CLANCY OVERELL | Editor | CONTACT
Northside Melbourne resident, Ethyl Glenlyon (41), has been overcome with a state of euphoria today.
And it isn’t from that cup of cold drip she just picked up Lygon.
As one of the city’s loyal upper middle class professionals who decided to not relocate to Byron or Portsea over the last few years, Ethel has had to readjust her entire lifestyle.
Two years without a comedy festival, and two years without an AFL Grand Final. It’s been an awful time for anyone whose entire identity is based around being from Melbourne.

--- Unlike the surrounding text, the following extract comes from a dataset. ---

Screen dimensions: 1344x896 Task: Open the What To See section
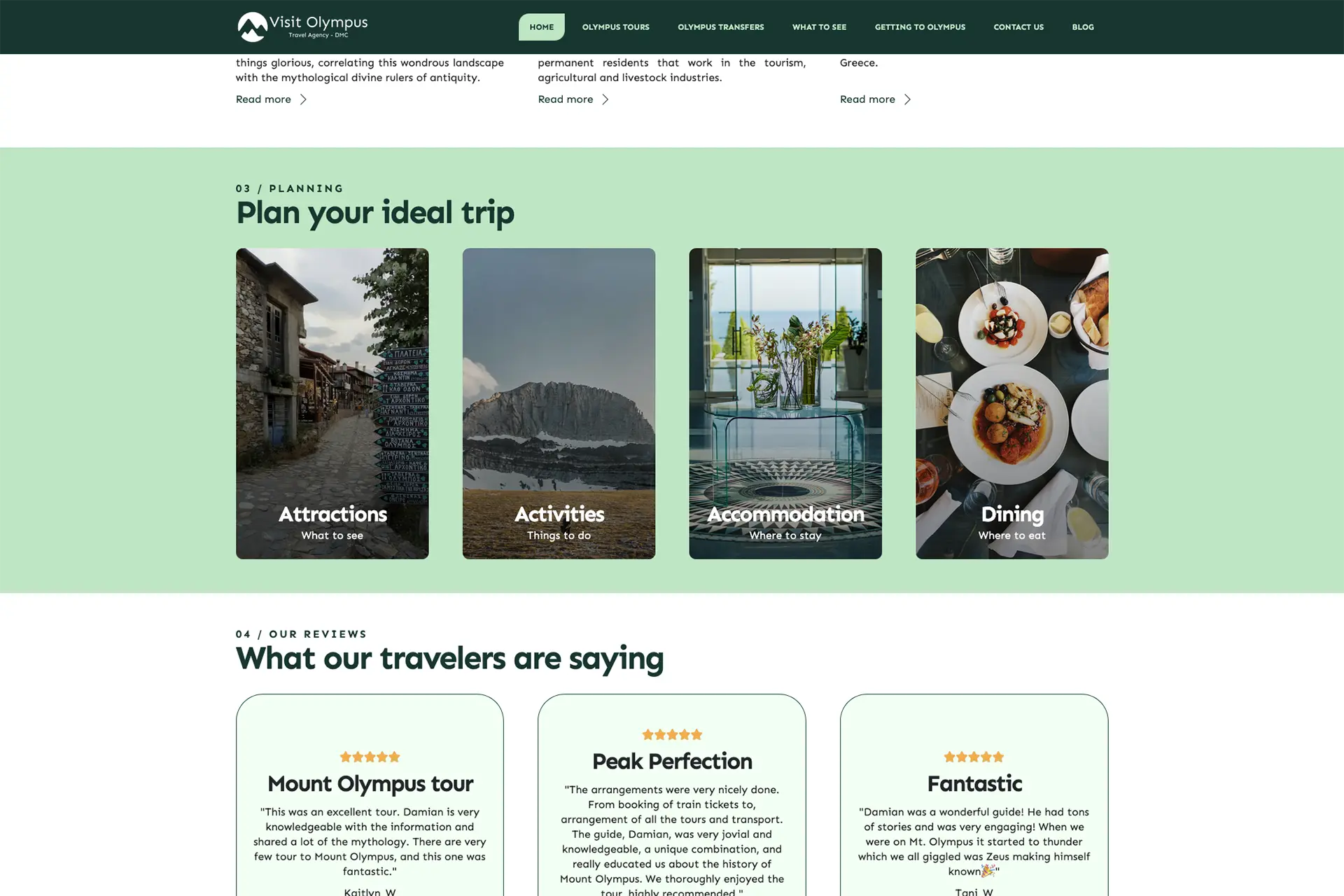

After nearly 300 days in lockdown throughout multiple waves of the pandemic, the only excitement of living in the Victorian capital came from the public lynchings of blue collar workers who had no choice but to spread the virus across the city out of desperate financial insecurity.
And then of course, there were those unwashed protestors who were skeptical of taking a vaccine that their own Prime Minister had told them could cause fatal blood clots.
And then of course, there was those reckless kids with their illegal gatherings of more than 5 people on St Kilda beach.
Not to mention all of the other states, none of whom took social distancing as seriously as Ethel and her teal comrades of Twitter.
And then, once all of the bogans had worked tirelessly to spread omicron across the country, because they refused to complete the simple task of not leaving their houses for three years, eventually everyone caught this virus around Christmas time anyway.
And then things went quiet for a little while.
The anti-vax protestors died down as the state governments quietly repealed their mandates. The aged care inquiry found the deaths of thousands residents was actually more a result of late-stage capitalism and the greedy privatisation of the industry – rather than disobedient immigrants refusing to isolate before changing adult nappies for 18 dollars an hour.
All the finger pointing ended, and the government that forgot to order enough vaccines and rapid antigen tests got voted out.
For nearly two months the city of Melbourne has sat quiet, without any classist culture wars for Ethel to pile in on.
That was until this week.
30,000 new cases on Monday. And apparently it’s a new strain that is immune to all the vaccines and antibodies.
The only thing we can do is be responsible, and do what we are told, by people like Ethel. Her pupil’s expand, she opens Twitter. She’s back.
It’s time to police these unmasked plebs who refuse to stay inside for half a decade.